Aktivitas itu membuat saya empat hari tidak menginjak serambi dan tangga rumah. Tetangga kamar saya bahkan sempat menyindir ketika suatu pagi saya menyapa dan bertanya dia akan pergi kemana. Dia menjawab mau ke kampus dan mengatakan bahwa sebaiknya saya melanjutkan dunia saya. Kening saya berkerut mendengarnya jadi saya bertanya, 
Maaf, dunia yang mana maksudnya ?” 
Dia menjawab, “Ya duniamu, buku-bukumu dan laptopmu!” 
Ooh, saya mengangguk-angguk paham. Saya kembali bertanya, 
Kenapa dengan ‘duniaku’ ?” 
Dia menjawab sambil mengikat sepatunya, “Entahlah, kau seperti larut dalam duniamu sendiri, saya kadang bertanya apa kau masih hidup atau tidak.” 
Mendengar jawabannya kontan saja saya tertawa. Tapi karena dia menatap saya tanpa ekspresi, saya langsung diam.

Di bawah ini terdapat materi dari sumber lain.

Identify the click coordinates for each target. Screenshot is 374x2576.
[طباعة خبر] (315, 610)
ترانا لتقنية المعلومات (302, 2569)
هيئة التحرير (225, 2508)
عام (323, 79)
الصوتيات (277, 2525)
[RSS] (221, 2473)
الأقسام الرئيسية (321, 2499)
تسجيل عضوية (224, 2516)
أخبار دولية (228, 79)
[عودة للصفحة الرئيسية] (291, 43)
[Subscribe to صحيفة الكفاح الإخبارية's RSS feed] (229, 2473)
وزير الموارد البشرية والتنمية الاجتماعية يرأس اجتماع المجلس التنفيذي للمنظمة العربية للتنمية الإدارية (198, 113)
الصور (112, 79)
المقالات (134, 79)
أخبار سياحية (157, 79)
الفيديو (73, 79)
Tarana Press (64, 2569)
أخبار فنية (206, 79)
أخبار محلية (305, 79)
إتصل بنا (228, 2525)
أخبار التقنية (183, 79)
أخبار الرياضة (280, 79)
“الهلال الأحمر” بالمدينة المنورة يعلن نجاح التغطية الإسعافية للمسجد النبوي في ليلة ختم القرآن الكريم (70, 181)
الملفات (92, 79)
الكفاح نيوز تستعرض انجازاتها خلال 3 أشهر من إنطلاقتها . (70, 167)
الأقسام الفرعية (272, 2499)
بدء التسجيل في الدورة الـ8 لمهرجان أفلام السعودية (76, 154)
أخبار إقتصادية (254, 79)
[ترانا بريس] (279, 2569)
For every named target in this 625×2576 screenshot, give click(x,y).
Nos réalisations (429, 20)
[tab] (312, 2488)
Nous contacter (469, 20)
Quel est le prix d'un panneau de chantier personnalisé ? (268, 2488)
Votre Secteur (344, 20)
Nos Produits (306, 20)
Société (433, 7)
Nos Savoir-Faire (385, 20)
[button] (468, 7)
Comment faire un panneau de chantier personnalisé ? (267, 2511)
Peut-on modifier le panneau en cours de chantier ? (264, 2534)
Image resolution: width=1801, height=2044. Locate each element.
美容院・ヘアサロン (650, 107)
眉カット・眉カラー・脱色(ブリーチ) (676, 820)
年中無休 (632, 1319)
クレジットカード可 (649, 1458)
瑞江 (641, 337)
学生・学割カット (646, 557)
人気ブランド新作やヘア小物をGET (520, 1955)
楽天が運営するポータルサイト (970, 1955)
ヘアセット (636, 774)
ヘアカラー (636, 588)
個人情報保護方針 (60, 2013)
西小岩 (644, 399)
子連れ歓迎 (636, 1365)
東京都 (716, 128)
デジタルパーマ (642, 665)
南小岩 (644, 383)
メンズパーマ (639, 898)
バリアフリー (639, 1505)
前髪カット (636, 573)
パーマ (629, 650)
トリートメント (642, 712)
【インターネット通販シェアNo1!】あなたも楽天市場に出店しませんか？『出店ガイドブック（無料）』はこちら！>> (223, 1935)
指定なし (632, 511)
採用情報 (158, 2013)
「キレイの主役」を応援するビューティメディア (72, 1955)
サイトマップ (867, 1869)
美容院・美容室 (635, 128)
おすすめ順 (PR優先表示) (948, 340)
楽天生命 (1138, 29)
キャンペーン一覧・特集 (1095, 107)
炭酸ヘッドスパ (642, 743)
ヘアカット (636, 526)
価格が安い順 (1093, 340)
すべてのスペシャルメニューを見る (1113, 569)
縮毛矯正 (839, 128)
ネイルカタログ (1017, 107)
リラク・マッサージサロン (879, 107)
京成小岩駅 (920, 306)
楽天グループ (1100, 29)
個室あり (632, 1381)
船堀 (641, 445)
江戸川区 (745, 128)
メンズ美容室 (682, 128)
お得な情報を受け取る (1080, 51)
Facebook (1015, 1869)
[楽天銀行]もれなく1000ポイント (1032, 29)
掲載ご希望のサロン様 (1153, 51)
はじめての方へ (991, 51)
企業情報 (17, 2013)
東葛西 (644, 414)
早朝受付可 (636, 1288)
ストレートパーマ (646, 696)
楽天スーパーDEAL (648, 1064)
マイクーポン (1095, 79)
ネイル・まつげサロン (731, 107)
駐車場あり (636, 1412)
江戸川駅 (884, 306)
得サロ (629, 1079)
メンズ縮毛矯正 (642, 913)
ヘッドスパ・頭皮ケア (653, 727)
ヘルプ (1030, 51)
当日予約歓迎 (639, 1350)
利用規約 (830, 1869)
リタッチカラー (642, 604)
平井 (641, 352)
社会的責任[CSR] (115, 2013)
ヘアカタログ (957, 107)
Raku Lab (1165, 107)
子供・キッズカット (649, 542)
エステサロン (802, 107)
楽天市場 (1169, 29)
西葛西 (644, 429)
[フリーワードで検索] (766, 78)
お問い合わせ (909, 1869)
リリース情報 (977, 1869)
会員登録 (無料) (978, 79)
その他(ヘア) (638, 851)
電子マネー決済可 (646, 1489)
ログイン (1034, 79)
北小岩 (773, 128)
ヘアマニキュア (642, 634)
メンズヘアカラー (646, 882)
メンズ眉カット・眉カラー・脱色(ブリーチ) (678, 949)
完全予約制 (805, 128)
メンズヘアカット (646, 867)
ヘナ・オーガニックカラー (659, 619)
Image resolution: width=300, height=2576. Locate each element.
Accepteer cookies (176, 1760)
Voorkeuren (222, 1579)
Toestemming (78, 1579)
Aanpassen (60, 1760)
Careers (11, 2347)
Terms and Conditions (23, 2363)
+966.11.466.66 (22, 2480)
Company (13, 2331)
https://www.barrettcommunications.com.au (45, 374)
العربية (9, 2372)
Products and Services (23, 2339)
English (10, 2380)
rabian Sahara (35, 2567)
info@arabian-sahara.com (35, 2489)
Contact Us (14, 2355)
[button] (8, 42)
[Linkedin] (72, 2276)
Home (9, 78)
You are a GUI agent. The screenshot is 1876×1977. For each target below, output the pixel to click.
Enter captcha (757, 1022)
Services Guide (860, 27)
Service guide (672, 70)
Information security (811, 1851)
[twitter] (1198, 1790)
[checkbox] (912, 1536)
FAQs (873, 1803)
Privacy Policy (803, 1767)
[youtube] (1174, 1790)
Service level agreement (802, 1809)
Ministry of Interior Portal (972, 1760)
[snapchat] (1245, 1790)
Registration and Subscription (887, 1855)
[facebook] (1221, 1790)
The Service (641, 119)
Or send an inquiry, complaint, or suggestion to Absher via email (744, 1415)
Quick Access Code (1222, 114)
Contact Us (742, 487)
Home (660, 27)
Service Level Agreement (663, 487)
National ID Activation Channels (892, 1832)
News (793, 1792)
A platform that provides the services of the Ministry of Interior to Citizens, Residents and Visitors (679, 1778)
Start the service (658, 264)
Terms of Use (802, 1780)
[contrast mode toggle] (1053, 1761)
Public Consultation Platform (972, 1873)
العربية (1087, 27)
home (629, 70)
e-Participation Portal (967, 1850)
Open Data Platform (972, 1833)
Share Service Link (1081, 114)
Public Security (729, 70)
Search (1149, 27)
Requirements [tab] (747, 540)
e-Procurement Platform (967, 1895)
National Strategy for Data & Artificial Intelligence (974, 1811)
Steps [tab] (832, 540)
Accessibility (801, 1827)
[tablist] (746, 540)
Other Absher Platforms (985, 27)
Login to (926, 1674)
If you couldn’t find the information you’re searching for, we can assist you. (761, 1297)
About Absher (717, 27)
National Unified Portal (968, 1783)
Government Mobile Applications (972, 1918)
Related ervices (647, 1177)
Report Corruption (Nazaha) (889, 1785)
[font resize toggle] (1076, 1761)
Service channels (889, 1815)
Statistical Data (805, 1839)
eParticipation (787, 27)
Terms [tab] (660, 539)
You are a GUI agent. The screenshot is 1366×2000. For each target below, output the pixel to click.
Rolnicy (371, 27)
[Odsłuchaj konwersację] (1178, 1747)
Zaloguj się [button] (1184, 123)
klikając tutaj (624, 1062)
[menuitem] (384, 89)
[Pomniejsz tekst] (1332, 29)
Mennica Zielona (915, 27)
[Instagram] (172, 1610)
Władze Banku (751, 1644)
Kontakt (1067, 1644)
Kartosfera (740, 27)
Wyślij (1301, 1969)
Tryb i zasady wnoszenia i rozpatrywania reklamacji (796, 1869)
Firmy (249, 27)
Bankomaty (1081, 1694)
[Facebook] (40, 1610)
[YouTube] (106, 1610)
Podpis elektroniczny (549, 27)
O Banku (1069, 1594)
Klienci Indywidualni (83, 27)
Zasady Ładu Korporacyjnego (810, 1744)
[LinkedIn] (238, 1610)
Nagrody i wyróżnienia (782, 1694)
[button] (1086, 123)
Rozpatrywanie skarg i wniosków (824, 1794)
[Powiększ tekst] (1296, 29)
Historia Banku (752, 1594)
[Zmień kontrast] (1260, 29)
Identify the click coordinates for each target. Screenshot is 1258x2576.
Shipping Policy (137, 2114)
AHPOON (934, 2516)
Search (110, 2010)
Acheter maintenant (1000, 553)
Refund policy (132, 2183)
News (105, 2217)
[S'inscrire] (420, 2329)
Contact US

Setelah dia pergi saya mulai merenungkan kata-katanya. Dia benar. Saya pun menyadari tengah asyik melakukan sesuatu yang bisa disebut “menyendiri”. Seseorang memang bisa tenggelam jika melakukan sesuatu yang disenanginya. Saya pernah membaca tulisan seseorang bahwa jika di rumahnya sudah ada buku-buku, laboratorium dan komputer yang tersambung dengan internet maka dia bisa tidak keluar rumah selama sebulan karena kesenangan sekaligus pekerjaannya berhubungan dengan membaca dan menulis. Lebih dari itu dia mendapatkan kebebasannya dengan sendirian di rumah. Saya memang bukan seorang penulis dan senang membaca meski tidak sampai taraf kutu buku. Tapi ada kesenangan tertentu ketika menenggelamkan diri dengan membaca dan menulis berbagai hal.

Selain itu menyendiri membuat saya bisa berpikir dan merenungkan banyak hal yang tidak bisa saya dapatkan di tengah orang banyak. Berdiskusi dengan orang lain memang perlu tapi kita pun butuh waktu untuk menyelami dunia kita sendiri. Setiap orang punya dunia yang ia tak ingin orang lain memasukinya. Jadi, kupikir kita memang perlu menikmati kesendirian sama seperti menikmati kebersamaan dengan keluarga ataupun kawan-kawan kita.

Senyum Hari Ini

Saya kembali berkeliaran di pusat perbelanjaan. Tempat paling pertama yang selalu saya datangi adalah toko buku. Setelah itu baru menuju ke tempat lain jika memang masih ada keperluan. Dan seperti biasa pula, saya selalu pergi sendiri. Setelah membeli buku, saya menuju ke hypermart untuk membeli beberapa kebutuhan harian. Saat mendekati eskalator, terlihat seorang ibu yang kebingungan. Sepertinya dia takut naik eskalator itu. Dari arah bawah temannya sudah memanggil-manggil.  

Saya lalu menawarkan bantuan. Awalnya dia takut. Jadi saya membiarkan dia berpegang sepenuhnya pada tangan saya. Lalu saya memberikan instruksi untuk melangkahkan kaki kanannya terlebih dahulu dan jangan melompat. Dia mengikutinya. Kami pun melewati eskalator sambil tertawa karena saling berusaha mempertahankan keseimbangan. Kami sampai ke bawah dengan ‘selamat’. Setelah ibu itu pamit, entah kenapa saya merasa lega, atau mungkin senang.

Sebenarnya saya agak kesal karena beberapa buku yang saya cari-cari stoknya habis. Dan setelah hampir 4 jam keliling mencari, saya tidak juga menemukan buku lain yang bisa jadi pengganti. Tapi setelah menolong ibu tadi rasanya kesal saya hilang. Saya senang melihat kelegaan di wajah ibu itu. Sepertinya, menolong orang lain adalah salah satu hal yang bisa membuatmu tersenyum.